▶ Ausgewählter Textauszug:
Methoden: An gesunden Probanden wurden im :envihab Simulationslabor M3 (Wohn- und Simulationsbereich I) des Institut für Luft- und Raumfahrtmedizin am DLR (https://www.dlr.de/envihab/) Höhensimulationen von Meereshöhe (MH), 2000m (2k), 4000m (4k) und 6000m (6k) über Meeresspiegel durchgeführt, indem durch prozentuale Erhöhung des Stickstoffanteils der Sauerstoff- (21% (MH), 16% (2k), 12,5% (4k) und 9,7% (6k)) und CO2-Gehalt (0,4% (MH), 0,3% (2k), 0,23% (4k) und 0,18% (6k)) des Untersuchungsraumes reduziert wurde. Verschiedene Untersuchungen zur Beurteilung der Auswirkungen der Höhensimulation auf kardiovaskuläre Parameter wurden durchgeführt. Die periphere Zirkulation wurde mittels Kapillarmikroskopie an der Nagelfalz dokumentiert. An jeweils 2 markierten Stellen der Finger III-V beider Hände wurden Detailaufnahmen der Nagelfalz von 1mm jeweils zum Ende der jeweils 2-stündigen Simulationsphase gewonnen (Videokapillaroskop Di-Li). Die Bilder der dokumentierten Regionen wurden einander zugeordnet und identische Kapillaren wurden bezüglich Anzahl, Durchmesser des afferenten Schenkels, Scheitels und efferenten Schenkels an standardisierten Punkten vermessen.
Ergebnisse: 500 identische Kapillaren von 9 Probanden konnten an mindestens 3 der 4 simulierten Höhen identifiziert werden, insgesamt waren das bei MH 484, 2k 475, 4k 479 und 6k 493 Kapillaren. Die mittlere Kapillardichte betrug 8,7 Kapillaren/mm. Die Sichtbarkeit der Kapillaren (Rekrutierung) stieg von 79% (MH) auf 85% (2k) und fiel dann auf 83% (4k und 6k) der Kapillaren. Die mittleren Durchmesser von afferentem Schenkel (11,6µm MH), Scheitel (16,8µm MH) und efferenter Schenkel (15,7µm MH) stiegen zu 2k um 4% und 4k um 2%, bei 6k waren sie dann wieder identisch zu MH. Lediglich 1 Proband zeigte keine Zunahme sondern eine Abnahme der Durchmesser von MH zu 2k. Gemäß dem Gesetz von Hagen-Poiseuille bei dem der Radius in der vierten Potenz den Volumenstrom beeinflusst, lassen sich mittlere Flusssteigerungen um 17% (2k) und 8% (4k) über die Zunahme des Durchmessers und zusätzlich 5% über die vermehrte Kapillarrekrutierung abschätzen.

▶ Aufgabe 1:
Beantworte anhand des Textes zur Höhensimulation:
(a) Auf welchen Anteil wurde der Sauerstoff bei der Simulation von 4000 m gesenkt?
(b) Von wie vielen Probanden stammen die 500 identischen Kapillaren?
(c) Wie hoch war die mittlere Kapillardichte?
▶ Aufgabe 2: Nenne alle Höhen, die laut dem Text zur Höhensimulation simuliert wurden.
▶ Aufgabe 3: Führe den Text zur Höhensimulation nach seinem letzten Satz fort.

▶ Quelldaten:
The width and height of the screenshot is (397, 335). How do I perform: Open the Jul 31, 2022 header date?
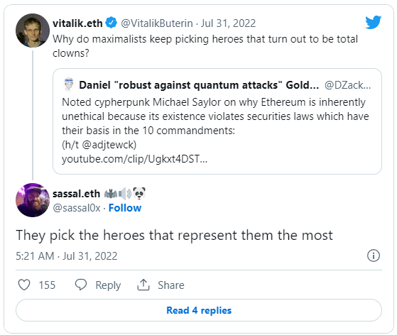[229, 23]
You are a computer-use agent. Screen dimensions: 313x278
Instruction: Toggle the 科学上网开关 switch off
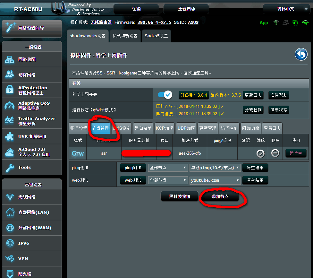(x=165, y=95)
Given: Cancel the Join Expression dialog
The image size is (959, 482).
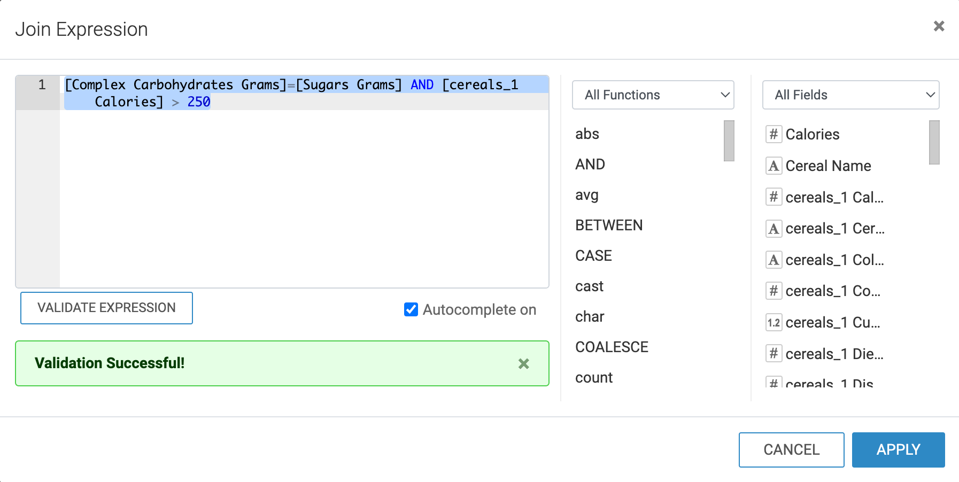Looking at the screenshot, I should (791, 449).
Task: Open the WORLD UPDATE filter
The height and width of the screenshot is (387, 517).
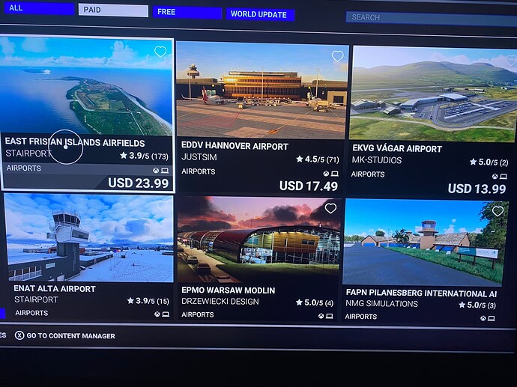Action: (260, 15)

▶ Lösung 1:
(a) 12,5 %
(b) Von 9 Probanden
(c) 8,7 Kapillaren/mm

▶ Lösung 2:
- Meereshöhe (MH)
- 2000 m (2k)
- 4000 m (4k)
- 6000 m (6k)

▶ Lösung 3:
Schlussfolgerung: Eine milde (simulierte) Hypoxie wie bei einer Aufenthaltshöhe von 2000 Meter über Meeresspiegel steigert Sichtbarkeit und Durchmesser der Kapillaren fast aller gesunden Probanden an der Nagelfalz und lässt einen um über 20% gesteigerten Blutfluss abschätzen, bei stärkerer Hypoxie (oder durch die Verminderung des CO2-Drucks) ist die Sichtbarkeit und Füllung wieder rückläufig, eine Flusssteigerung nicht mehr erwartbar. Bei leichter Hypoxie könnten möglicherweise über vermehrte Rekrutierung krankheitsassoziierte Kapillarverluste unterschätzt werden. Zudem könnten die vermehrte Kapillarfüllung der Scheitel und der höhere Kapillardurchmesser die für die Systemsklerose typische Scheitelektasie betonen. Im nächsten Schritt ist der Vergleich mit den parallel erhobenen zentralen Kreislaufparametern geplant. Untersuchungen an Probanden/Patienten mit Akroperfusionsstörungen sollten ergänzt werden.